:: Available records

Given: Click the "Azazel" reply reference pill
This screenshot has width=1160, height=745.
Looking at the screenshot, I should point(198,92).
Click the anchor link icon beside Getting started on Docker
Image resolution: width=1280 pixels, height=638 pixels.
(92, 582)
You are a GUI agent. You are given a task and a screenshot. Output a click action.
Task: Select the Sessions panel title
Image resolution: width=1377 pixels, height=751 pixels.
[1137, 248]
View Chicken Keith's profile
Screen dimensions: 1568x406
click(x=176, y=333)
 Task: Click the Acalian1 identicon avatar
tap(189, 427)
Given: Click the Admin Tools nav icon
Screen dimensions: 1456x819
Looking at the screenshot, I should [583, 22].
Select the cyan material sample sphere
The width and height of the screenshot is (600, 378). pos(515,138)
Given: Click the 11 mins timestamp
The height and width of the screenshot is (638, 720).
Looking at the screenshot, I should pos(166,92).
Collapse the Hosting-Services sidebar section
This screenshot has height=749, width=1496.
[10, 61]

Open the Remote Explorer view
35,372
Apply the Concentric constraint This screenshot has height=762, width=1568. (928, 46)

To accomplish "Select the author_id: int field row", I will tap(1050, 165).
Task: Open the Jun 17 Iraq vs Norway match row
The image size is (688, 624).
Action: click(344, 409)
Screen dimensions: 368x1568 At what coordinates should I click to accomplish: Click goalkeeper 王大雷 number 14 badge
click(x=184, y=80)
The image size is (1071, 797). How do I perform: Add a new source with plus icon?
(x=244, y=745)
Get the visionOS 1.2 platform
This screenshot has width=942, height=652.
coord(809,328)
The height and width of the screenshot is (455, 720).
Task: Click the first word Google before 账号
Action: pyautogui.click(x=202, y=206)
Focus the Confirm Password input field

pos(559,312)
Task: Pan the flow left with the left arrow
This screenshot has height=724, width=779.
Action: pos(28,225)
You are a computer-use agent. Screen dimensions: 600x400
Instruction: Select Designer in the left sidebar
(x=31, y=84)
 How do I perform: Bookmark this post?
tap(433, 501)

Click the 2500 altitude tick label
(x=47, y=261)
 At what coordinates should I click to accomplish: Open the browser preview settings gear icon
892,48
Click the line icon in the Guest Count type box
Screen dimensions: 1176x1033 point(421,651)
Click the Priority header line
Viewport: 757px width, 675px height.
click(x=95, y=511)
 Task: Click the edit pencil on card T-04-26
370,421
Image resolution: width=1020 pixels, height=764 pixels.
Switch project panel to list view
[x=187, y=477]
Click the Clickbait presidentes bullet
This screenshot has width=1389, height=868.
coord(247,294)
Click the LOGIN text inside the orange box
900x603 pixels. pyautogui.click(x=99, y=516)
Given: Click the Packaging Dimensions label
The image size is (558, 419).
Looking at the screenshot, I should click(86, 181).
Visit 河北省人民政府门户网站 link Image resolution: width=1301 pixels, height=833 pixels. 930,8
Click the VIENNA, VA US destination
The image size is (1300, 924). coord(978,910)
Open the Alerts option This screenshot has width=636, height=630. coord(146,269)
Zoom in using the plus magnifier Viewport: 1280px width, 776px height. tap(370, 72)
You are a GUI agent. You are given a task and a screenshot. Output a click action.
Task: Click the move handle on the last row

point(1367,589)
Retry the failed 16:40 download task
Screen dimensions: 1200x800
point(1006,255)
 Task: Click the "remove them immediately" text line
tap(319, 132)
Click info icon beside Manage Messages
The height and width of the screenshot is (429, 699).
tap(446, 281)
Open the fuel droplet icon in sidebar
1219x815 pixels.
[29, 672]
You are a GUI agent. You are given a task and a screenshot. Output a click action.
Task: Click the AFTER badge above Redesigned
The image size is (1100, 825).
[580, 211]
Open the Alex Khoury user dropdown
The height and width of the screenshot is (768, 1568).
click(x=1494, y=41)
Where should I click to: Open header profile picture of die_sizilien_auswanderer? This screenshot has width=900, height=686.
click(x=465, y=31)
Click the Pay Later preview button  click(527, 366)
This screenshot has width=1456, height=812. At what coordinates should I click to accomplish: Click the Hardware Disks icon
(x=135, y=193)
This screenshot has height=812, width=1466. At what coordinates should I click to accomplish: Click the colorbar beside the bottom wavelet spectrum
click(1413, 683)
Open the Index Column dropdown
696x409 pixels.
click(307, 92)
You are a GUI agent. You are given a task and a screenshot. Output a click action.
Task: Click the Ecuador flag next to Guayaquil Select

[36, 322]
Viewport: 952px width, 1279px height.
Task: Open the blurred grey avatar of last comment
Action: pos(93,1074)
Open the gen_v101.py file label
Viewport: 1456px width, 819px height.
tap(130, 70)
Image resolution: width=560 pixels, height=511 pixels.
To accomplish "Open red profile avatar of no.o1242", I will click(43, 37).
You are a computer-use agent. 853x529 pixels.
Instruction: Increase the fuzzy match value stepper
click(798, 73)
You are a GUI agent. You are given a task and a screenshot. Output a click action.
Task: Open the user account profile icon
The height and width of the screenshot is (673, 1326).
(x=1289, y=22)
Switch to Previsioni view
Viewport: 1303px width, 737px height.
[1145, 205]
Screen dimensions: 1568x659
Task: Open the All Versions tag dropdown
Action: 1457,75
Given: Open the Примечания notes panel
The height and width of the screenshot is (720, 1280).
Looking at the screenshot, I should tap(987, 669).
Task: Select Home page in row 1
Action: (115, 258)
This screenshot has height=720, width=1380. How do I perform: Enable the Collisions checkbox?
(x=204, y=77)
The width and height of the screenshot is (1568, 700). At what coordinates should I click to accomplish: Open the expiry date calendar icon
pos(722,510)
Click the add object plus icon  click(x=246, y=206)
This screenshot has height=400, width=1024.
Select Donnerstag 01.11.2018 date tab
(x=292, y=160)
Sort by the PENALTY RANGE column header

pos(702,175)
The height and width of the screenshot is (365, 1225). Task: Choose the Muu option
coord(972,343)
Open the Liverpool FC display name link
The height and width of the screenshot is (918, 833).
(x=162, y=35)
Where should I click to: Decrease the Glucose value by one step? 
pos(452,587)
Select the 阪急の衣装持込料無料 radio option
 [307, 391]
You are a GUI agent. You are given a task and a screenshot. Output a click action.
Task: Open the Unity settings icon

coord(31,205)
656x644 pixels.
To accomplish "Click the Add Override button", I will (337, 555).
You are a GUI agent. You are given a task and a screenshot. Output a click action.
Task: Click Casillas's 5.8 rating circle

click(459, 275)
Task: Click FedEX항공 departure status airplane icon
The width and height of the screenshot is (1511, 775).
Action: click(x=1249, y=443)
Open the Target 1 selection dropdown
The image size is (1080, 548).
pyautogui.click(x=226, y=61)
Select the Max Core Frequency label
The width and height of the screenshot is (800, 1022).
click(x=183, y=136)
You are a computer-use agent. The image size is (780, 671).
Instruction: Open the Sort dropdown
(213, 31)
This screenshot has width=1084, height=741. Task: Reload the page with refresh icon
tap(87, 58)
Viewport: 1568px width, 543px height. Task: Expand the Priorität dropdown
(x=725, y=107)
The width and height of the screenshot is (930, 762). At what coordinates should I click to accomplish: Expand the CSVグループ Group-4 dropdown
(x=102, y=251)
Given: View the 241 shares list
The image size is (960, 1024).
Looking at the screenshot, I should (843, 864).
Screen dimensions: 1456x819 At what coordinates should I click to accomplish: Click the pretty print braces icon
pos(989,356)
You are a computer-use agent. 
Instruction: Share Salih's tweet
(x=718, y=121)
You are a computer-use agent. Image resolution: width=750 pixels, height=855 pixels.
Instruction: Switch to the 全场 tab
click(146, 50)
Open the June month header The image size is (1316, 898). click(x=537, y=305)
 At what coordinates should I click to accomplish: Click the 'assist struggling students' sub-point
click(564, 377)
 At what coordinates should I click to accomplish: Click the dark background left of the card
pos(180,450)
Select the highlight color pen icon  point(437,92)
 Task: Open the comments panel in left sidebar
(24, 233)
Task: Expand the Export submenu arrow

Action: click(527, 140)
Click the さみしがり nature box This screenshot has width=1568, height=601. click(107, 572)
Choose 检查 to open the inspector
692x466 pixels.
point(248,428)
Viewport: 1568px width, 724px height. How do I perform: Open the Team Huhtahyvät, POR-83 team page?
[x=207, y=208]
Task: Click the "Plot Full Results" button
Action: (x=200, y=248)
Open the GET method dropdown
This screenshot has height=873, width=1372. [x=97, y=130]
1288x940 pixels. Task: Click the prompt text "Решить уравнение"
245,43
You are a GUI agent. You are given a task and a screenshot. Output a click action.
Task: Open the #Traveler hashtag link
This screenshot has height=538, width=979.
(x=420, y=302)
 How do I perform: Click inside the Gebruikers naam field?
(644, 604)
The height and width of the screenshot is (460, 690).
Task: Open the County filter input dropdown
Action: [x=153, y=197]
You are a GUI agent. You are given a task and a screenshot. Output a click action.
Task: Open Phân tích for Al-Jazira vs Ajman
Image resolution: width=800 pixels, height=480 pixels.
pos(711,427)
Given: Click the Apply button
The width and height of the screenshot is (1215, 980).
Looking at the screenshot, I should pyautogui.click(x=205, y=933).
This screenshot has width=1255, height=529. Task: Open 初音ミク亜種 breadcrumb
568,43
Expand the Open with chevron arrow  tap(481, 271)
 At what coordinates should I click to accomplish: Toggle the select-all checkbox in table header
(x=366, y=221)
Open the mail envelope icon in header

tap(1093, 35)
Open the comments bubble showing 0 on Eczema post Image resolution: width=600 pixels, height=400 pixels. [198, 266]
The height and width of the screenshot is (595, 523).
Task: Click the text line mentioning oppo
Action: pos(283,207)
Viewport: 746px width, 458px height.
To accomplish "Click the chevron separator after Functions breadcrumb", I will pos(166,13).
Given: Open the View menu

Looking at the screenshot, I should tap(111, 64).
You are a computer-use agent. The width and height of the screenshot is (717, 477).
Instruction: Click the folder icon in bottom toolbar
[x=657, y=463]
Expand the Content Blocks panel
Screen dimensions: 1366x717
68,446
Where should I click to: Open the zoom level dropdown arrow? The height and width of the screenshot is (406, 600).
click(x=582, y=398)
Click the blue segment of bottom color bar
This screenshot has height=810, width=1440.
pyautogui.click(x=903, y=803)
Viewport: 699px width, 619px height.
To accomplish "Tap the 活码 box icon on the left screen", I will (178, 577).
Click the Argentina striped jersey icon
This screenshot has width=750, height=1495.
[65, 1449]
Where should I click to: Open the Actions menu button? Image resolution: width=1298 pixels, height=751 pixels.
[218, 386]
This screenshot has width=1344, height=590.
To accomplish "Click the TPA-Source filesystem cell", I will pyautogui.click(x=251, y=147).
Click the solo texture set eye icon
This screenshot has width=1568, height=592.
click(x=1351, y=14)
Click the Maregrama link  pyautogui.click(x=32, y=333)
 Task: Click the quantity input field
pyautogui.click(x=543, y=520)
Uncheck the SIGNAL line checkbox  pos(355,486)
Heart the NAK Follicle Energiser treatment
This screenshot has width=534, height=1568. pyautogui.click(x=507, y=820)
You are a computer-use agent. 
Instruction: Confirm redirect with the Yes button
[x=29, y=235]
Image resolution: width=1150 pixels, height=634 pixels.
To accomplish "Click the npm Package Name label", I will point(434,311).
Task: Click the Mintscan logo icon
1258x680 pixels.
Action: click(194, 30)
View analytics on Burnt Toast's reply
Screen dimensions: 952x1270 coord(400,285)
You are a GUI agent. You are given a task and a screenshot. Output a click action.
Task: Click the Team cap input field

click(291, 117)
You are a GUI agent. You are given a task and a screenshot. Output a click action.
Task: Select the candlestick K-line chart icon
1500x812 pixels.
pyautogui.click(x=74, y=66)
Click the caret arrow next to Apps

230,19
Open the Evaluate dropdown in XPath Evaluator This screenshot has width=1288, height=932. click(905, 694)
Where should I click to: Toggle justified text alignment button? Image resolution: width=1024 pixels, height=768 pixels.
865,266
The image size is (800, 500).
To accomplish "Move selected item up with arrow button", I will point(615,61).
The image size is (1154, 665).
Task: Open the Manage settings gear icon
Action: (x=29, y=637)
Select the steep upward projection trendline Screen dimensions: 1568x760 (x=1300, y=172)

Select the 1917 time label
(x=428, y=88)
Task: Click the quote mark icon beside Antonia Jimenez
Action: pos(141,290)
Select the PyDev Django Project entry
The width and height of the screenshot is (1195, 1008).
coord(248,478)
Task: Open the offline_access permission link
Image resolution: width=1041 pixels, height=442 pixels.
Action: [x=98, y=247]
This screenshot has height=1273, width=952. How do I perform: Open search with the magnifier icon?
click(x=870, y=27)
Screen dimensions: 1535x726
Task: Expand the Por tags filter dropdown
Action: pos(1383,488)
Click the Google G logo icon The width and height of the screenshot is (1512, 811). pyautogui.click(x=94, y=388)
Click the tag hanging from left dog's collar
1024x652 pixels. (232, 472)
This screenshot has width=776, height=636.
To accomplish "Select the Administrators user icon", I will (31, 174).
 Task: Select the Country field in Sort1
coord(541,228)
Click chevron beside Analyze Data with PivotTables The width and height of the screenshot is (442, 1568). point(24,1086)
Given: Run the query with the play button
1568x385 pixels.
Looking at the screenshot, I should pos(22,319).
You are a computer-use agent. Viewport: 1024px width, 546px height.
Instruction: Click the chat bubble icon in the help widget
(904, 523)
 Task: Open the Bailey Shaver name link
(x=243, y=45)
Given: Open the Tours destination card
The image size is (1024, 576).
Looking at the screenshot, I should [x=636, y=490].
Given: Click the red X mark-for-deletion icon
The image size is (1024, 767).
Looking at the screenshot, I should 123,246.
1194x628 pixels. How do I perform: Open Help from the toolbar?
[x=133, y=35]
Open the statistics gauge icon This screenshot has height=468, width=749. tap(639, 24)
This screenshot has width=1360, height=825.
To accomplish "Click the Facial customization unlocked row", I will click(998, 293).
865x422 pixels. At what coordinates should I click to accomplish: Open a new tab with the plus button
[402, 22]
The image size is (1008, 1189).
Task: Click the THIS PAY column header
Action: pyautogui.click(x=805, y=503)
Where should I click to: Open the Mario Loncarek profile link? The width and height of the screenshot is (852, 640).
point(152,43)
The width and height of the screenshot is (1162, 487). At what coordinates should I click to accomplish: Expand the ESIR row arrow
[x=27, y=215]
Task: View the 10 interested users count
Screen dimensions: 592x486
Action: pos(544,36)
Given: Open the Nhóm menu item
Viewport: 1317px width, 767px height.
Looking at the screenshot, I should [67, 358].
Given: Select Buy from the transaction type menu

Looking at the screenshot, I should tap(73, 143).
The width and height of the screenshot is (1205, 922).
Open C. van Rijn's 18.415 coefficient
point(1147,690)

::::

## Work required
Your answer must consist solely of the lines from the top of the entries above through the line containing "Given: Click the Admin Tools nav icon", copied exactly, both ends included.

## Reply to the exercise
Given: Click the "Azazel" reply reference pill
This screenshot has width=1160, height=745.
Looking at the screenshot, I should point(198,92).
Click the anchor link icon beside Getting started on Docker
Image resolution: width=1280 pixels, height=638 pixels.
(92, 582)
You are a GUI agent. You are given a task and a screenshot. Output a click action.
Task: Select the Sessions panel title
Image resolution: width=1377 pixels, height=751 pixels.
[1137, 248]
View Chicken Keith's profile
Screen dimensions: 1568x406
click(x=176, y=333)
 Task: Click the Acalian1 identicon avatar
tap(189, 427)
Given: Click the Admin Tools nav icon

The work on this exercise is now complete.